Es una noche de abril y nadie debe saber que ellos existen. Son los hombres de la patrulla “León” y no están en una sesión de entrenamiento, sino insertados en la laberíntica selva del VRAE.
Han hecho los esfuerzos necesarios para intentar la invisibilidad: caminan en la oscuridad, evitan los campos minados abriéndose paso a machete partido, cruzan con cuerdas estáticas las corrientes de agua y se dejan comer por las alimañas. Como en cualquier misión que implique ir más allá de la quebrada Parhuamayo, se juega de visitante y el local conoce cada recoveco. Puede parecer increíble, pero puede oler las plantas y distinguir el humor de un extraño en el follaje. El capitán al mando intenta controlar de una u otra forma lo incontrolable: el perfil oscuro de los cerros con rostro de persona, con rostro de animal, con rostro de amenaza. Por un momento piensa: “¿volveré a casa?”.
Regresará.

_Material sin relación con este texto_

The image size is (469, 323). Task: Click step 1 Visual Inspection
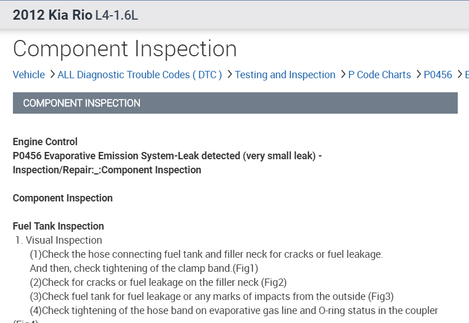pyautogui.click(x=59, y=240)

Quien no regresará es el joven teniente Manuel Delgado, recién casado y quien le ha dicho a su esposa que volverá pronto. Con sumo cuidado, se organizan para pasar lo que resta de esa noche. Toman su GPS, se ubican. Evitan los ruidos. Al día siguiente se enteran que están formalmente en territorio hostil. Descubren indicios –pequeños tambos, envolturas vacías, sandalias—y asumen que están siendo vigilados. Deciden avanzar. Siguen hallando desperdicios de los terroristas, cuyos ojos acechan detrás de la vegetación. Se supone que aquella será la última noche.
***
No lo fue; ni esa, ni las siguientes. Con la llegada de la claridad comenzaron a ser atacados y respondieron de igual a igual. La idea en general era defenderse de manera tal que pudieran llegar a casa. El jefe de la patrulla ideó una manera: intentaría engañar sobre el punto donde los recogería el helicóptero, evitando utilizar los caminos existentes pues era un hecho que estaban dinamitados. Apoyándose en el fuego de sus armas y de una aeronave que se acercó a asistirlos, lograron comunicar la posición de donde deberían ser extraídos.

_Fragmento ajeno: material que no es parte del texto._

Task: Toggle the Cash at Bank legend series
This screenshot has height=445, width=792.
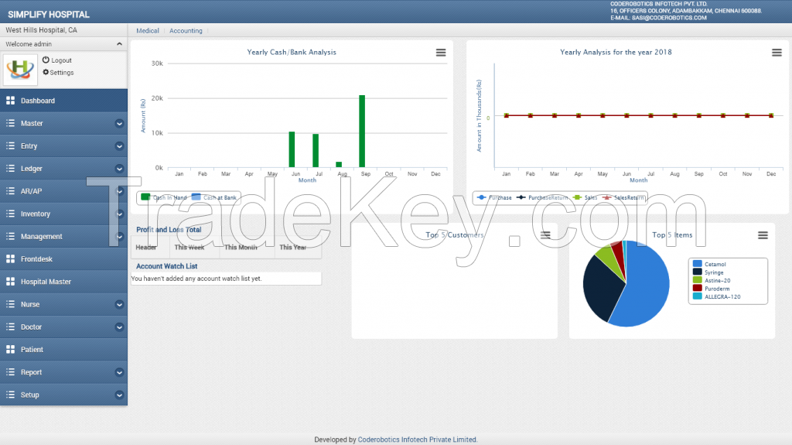Action: [214, 198]
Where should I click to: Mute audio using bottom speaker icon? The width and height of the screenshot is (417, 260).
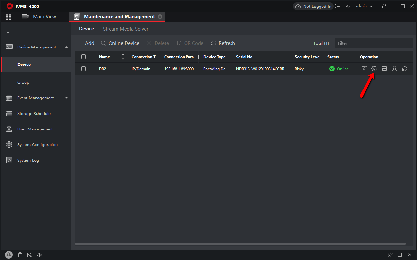[39, 255]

Los senderistas también jugaban su contienda. A pesar que el helicóptero abrió fuego sobre sus posibles posiciones para librar a la patrulla militar del asedio, en una zona de tanto bosque aquella acción no era una garantía de nada. Lo comprobaron a las seis de la tarde, cuando una ráfaga impactó en el cuerpo del teniente Manuel Delgado. El suboficial más próximo a él, se batió a tiros para que no se llevaran su fusil. Era una locura de insultos, de bullas y de disparos que duró otra media hora.
Cuando oscureció por completo, los terroristas decidieron lanzarse a la carga. Desde sus posiciones, la patrulla pudo ver claramente las luces de varias linternas que se aproximaban de un cerro contiguo. El fuego se hizo más intenso de una y otra parte y comenzó un diluvio bíblico. Con la lluvia, con el cuerpo del teniente Manuel Delgado y sus aparejos de combate, con la munición que comenzaba a escasear y completamente aislados, no solamente el capitán jefe de patrulla volvió a preguntarse si volvería a casa, sino que cada uno de los suboficiales y sargentos se hicieron la misma interrogante y se lo iban prometiendo a balazo limpio.
Era un tortuoso juego de ajedrez en una maraña de árboles, en el que los errores podían costarles un peón, un alfil o un jaque mate. La diferencia sustancial era que las piezas reales no tienen repuesto en este mundo. Se movían de una u otra forma para no ser rodeados y destruidos. Entumecidos, otra vez el amanecer les hizo saber que estaban vivos. De pronto, el sonido de unas explosiones reventó sobre la quebrada y el suboficial adjunto al capitán dijo:
— Morteros de sesenta, mi capitán. Nos salvamos.
La patrulla “Whisky” había llegado a reforzarlos. Sin embargo, lo que les quedaba por experimentar distaba mucho de parecerse a la frase del suboficial adjunto.